Master Sgt. Brian Crumpton, U.S. Marine Retired, stands beside his Marine dress uniform at his military display at the Hall of Memories at the First Baptist Church of Columbiana on Liberty Day. (Contributed)

By PHOEBE DONALD ROBINSON / Community Columnist

Liberty Day celebrates Shelby County’s veterans each year at the Hall of Memories sponsored by The First Baptist Church of Columbiana.

First time veteran to have a table of memories was Master Sgt. Brian L. Crumpton, U.S. Marine Corps Retired.

Crumpton, who lives in Columbiana with wife Sandy, who is well-known at the Shelby County Museum and Archives, served in the Marines from October 1969 to November 1991.

“I come from a military family,” said Crumpton. “My dad joined the Marines at age 16 during WWII. By his 17th birthday he was fighting at Guadalcanal where he earned the Navy Cross and a Purple Heart. I was raised in the Kingdom area where my family is buried in Crumpton Cemetery. I joined the Marines at age 18 in 1969. I dropped out of high school and joined the military to get out of the cotton patch!”

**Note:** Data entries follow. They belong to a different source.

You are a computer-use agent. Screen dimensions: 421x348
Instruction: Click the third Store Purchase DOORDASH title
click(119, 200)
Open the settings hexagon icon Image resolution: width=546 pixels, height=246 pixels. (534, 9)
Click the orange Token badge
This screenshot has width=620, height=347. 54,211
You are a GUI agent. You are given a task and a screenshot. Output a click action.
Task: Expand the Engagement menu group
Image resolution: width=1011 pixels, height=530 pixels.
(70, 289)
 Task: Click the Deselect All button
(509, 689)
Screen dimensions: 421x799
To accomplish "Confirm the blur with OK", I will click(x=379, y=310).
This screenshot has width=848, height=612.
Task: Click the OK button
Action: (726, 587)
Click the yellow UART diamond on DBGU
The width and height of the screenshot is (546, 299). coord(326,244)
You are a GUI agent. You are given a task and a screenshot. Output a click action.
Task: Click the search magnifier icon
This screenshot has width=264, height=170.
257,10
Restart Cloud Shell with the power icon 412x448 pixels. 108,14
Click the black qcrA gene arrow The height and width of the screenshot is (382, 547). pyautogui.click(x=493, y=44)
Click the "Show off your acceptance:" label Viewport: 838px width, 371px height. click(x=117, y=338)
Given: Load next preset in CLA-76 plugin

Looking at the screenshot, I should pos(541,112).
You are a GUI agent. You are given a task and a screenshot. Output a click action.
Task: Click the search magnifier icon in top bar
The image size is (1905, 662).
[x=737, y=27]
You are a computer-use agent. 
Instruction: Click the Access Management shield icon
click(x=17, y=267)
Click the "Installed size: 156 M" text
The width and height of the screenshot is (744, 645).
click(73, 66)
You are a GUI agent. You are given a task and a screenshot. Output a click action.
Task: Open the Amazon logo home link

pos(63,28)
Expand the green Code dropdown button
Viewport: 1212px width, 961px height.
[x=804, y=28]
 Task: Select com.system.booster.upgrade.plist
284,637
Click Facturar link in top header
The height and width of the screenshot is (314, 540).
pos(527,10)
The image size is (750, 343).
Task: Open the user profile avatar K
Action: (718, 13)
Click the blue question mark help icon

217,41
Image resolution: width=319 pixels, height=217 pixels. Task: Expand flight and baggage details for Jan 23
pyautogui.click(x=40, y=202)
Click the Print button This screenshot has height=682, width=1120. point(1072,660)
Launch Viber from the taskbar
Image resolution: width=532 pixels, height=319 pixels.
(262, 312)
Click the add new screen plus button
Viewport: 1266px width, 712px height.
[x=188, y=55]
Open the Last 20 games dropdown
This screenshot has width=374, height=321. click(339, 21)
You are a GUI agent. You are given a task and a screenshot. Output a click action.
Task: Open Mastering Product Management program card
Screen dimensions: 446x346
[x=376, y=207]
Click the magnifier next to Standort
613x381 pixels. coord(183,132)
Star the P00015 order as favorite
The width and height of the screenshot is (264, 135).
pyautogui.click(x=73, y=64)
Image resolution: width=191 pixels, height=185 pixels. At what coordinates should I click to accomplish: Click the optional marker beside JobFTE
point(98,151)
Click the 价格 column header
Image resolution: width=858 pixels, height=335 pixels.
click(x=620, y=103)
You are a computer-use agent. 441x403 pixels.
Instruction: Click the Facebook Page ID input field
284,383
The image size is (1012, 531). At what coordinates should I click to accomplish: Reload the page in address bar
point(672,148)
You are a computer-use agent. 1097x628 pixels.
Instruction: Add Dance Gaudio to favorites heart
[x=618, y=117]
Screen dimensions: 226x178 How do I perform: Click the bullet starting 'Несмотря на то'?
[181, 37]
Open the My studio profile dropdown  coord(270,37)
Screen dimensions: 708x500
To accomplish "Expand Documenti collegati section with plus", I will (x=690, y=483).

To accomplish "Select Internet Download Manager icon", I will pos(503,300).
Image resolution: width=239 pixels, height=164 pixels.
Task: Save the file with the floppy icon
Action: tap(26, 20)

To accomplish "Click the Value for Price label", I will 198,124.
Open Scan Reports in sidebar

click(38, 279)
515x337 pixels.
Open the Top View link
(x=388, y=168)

After basic training, infantry training and artillery school, Crumpton served in Alaska where he corresponded with pen pal girlfriend Sandy Ray of Columbiana.

On Dec. 17, 1971, the two married at Four Mile Baptist Church, the last marriage before the devastating fire that destroyed the church.

The Crumptons moved to Camp Lejeune in Jacksonville, N.C. where they lived until Crumpton was deployed to Puerto Rico and Sandy moved back home to live with her parents while he served out of country.

In 1973 Crumpton volunteered for Explosive Ordinance Disposal School (EOD) in Indian Head, Md., where he found his military home and niche.

“I volunteered for EOD for it was more money,” said Crumpton. “It was dangerous work, but EOD was a small, close knit unit. The squad was small and we all knew each other. When I was deployed, the Gunny would be sure that Sandy and all the wives were taken care of. I never changed my MOS after I became an EOD. Every person and every job in the military is important. Organization does not work unless every man does his job.”

Master Sgt. Crumpton retired after 22 years in bomb disposal in the Marines serving in Operation Desert Storm, Southeast Asia, Japan and stateside earning many awards including Marine Corps Achievement, Meritorious Unit Commendation and Good Conduct Medals.